New Building Plans Move Into Final Phase

Southwest view of new J-School building

By Jesse Nation-Ames
J-School Web Reporter

Fund raising is on a roll, the University president is on board, and drawings are being made for a shiny new $12 million building that will bring all of the J-School under one roof again.

Ground could be broken as early as spring 2004, said UM President George M. Dennison. It will be a champagne and golden-shovel event, he said, with the actual construction starting in the summer or fall. The new facility will house the broadcast, photo and print departments.

“We really need to provide a showcase for our excellence in journalism,” said Dennison, who acknowledged that the J-School long ago outgrew its building.
So far $10 million of the $12 million needed to begin construction in spring 2004 has been pledged. The $10 million represents generous donations from distinguished alumni such as Penny Peabody, chair of the UM Foundation board of trustees, and national news organizations including Lee Newspapers. Families of former students, including the Pollner family, also have donated to the building.

“It’s really exceeded any of our expectations,” said J-School Development Officer Curtis F. Cox. He is confident that the roughly $2 million to be raised will come from private sources.

“Many professors and students can be helped and honored far into the future with generous donations such as the Peabodys’,” said J-School Dean Jerry Brown. Donors now have a classroom naming opportunity, he added, and the $10 million benchmark that fund raising recently reached officially clears groundbreaking for the spring.

“ This is my way of giving back for all that the University and, especially, the Journalism School did for me,” wrote Penny Peabody, who graduated with the class of 1961 and earned her M.A. from the J-School in 1967. During the 1960s she worked as a reporter and/or editor at the Missoulian, the Billings Gazette and The Associated Press, and later held several government and consulting positions.

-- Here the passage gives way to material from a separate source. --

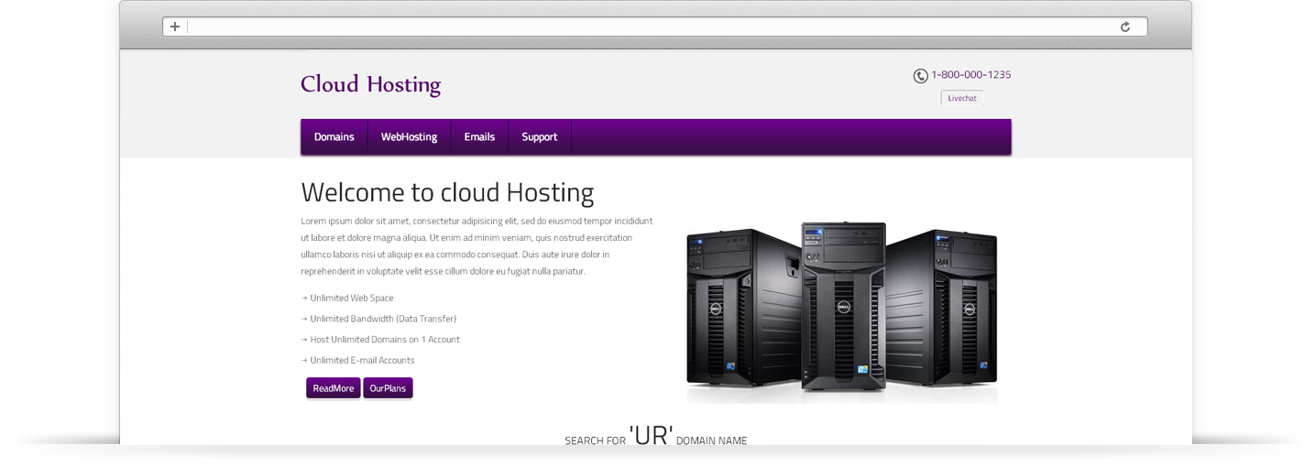Click the plus icon in the browser bar

[175, 27]
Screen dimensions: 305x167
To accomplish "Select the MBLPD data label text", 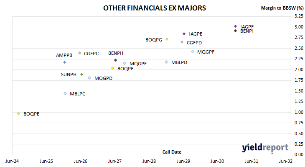I will coord(179,62).
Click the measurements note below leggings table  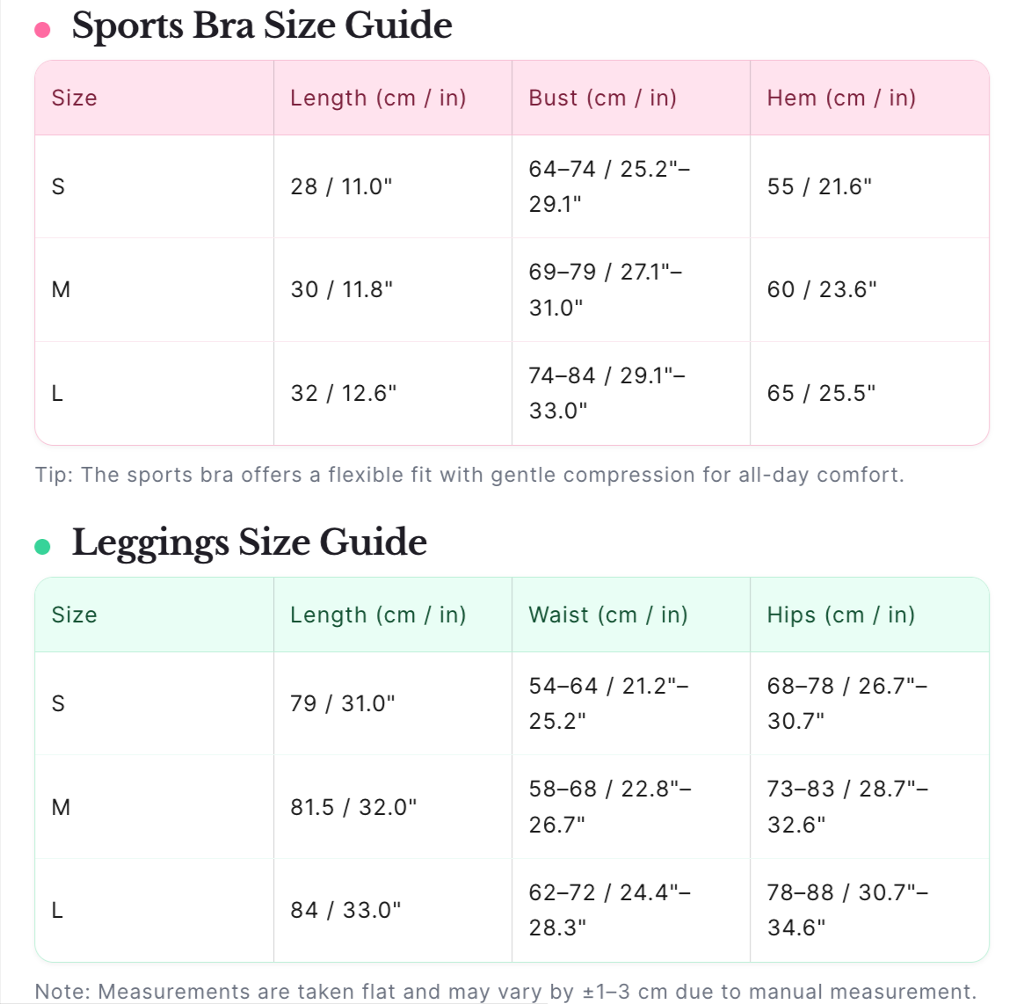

She is past chair of the UM Foundation Board of Trustees.

“We’ve had amazing good fortune in having prominent donors who respect the reputation of this school, who know what this school contributes to the university and the profession and who express their confidence through their contributions,” said Brown.

Preliminary plans for second floor of the new Journalism Building. J-School alum Penny Peabody (Class of '61)has donated funds for the classroom adjacent to the Kaimin newsroom.

Since 1936 the J-School has called the three-story brick building on the south side of campus home. Over the years the school has grown to include not just print, photo, and broadcast but also production and design, which require facilities that the 67-year-old building isn’t equipped to provide. The result has been a schism of sorts, which has scattered the R-TV and production offices and classes around the campus.

“We need the laboratories and the facilities to make these students competitive when they enter the job market,” said Dennison. J-School graduates are known for being ready to work when they enter the profession, he added.

Where the new 57,000-square-foot facility will be built will be determined by a university building committee. Overland Partners of Bozeman is drafting the plans for the new building, a
nd faculty and students will have input before the plans are final. The building will feature a 350-seat auditorium, several computer labs and a new office for the student newspaper, the Montana Kaimin, which received its own substantial donation.

“Now we’re at the point in this process where we get down to details,” said Brown — such as how many computer labs and what kind of technologies the classrooms will be fitted with.

Some preliminary drawings are available but changes are being made to them regularly. Watch this Web site for monthly updates on building plans and fund raising.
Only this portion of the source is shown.